Update schematics for example value-based and policy-gradient RL
algorithms. Shaded diamond nodes denote observable variables, unshaded circular
nodes denote latent variables that are internal to the RL agent, and arrows
denote dependencies. For simplicity, in these algorithms we do not show the
environmental state, which would be an additional (potentially partially)
observable variable. A: in a value-based RL algorithm (such as the
Q-learning model presented here), actions
(a, chosen from a discrete set A) are a
product of the agent’s policy π, which in turn is
determined (dotted cyan arrow) by the learned action-values
(Q). The update rule for action-values (dashed green arrow)

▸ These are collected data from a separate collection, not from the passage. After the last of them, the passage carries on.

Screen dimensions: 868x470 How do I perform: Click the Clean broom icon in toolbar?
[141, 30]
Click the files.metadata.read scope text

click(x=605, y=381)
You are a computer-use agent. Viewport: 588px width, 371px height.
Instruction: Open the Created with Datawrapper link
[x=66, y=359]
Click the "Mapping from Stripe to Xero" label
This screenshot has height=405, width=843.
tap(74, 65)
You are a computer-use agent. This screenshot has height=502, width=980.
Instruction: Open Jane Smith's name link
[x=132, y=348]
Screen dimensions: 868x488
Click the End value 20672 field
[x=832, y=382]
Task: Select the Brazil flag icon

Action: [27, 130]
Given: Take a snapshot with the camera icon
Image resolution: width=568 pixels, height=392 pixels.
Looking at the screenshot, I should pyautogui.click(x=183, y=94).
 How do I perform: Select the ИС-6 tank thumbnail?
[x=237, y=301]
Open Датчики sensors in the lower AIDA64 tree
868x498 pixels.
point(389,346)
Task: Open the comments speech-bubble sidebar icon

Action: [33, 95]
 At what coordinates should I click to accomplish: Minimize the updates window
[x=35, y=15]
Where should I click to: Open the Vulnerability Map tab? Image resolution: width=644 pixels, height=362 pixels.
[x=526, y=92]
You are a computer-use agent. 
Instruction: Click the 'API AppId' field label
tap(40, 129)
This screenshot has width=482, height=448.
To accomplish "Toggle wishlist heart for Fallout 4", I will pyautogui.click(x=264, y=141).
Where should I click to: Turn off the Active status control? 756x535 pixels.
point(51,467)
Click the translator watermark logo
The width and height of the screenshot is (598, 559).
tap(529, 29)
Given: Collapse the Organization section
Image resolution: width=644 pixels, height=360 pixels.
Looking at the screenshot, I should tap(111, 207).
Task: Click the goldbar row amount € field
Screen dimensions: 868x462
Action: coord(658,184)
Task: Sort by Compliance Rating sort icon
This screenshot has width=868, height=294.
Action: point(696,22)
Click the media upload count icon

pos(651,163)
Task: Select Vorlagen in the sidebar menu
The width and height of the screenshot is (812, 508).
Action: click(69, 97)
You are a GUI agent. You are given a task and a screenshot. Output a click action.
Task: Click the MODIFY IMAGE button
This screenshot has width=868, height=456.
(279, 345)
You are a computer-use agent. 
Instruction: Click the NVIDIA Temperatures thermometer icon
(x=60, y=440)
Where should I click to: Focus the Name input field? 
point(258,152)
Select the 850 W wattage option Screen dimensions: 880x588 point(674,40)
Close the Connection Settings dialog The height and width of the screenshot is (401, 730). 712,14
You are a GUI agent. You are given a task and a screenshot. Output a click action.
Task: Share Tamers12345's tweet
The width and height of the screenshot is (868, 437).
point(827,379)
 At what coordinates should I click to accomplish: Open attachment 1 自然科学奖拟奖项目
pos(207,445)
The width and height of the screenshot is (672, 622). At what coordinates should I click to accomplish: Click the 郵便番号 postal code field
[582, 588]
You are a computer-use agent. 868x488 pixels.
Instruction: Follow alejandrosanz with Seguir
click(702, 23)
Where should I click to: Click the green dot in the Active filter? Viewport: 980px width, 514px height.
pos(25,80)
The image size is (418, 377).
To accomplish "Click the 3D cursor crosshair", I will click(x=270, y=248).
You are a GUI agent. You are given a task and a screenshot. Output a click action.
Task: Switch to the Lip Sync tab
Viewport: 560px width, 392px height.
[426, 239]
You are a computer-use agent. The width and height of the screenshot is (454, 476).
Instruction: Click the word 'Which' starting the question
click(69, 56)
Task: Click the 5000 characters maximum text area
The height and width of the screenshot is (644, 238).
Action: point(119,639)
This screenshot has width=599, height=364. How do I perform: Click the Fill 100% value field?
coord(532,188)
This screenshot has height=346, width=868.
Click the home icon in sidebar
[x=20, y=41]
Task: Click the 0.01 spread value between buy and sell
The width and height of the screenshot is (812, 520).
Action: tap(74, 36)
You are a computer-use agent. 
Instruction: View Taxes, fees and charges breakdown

depends on the action-values and received reward (r) at the
previous timestep, and only indirectly on the policy. This algorithm has two
adjustable parameters: the learning rate α and the
softmax inverse temperature β. B: a
policy-gradient algorithm (such as the gradient-bandit algorithm presented here;
see [13]) selects actions according to a
parameterised policy
πθ, and updates
the parameters θ of this policy directly (dashed magenta
arrow; in the gradient-bandit algorithm, θ is a vector
of action preferences), without the intermediate step of learning action-values.
In the policy-gradient algorithm, by contrast with the value-based algorithm,
the size of the update to θ depends more directly on the
current policy, since the size of the update to each action preference is scaled
by the probability of that action under the policy.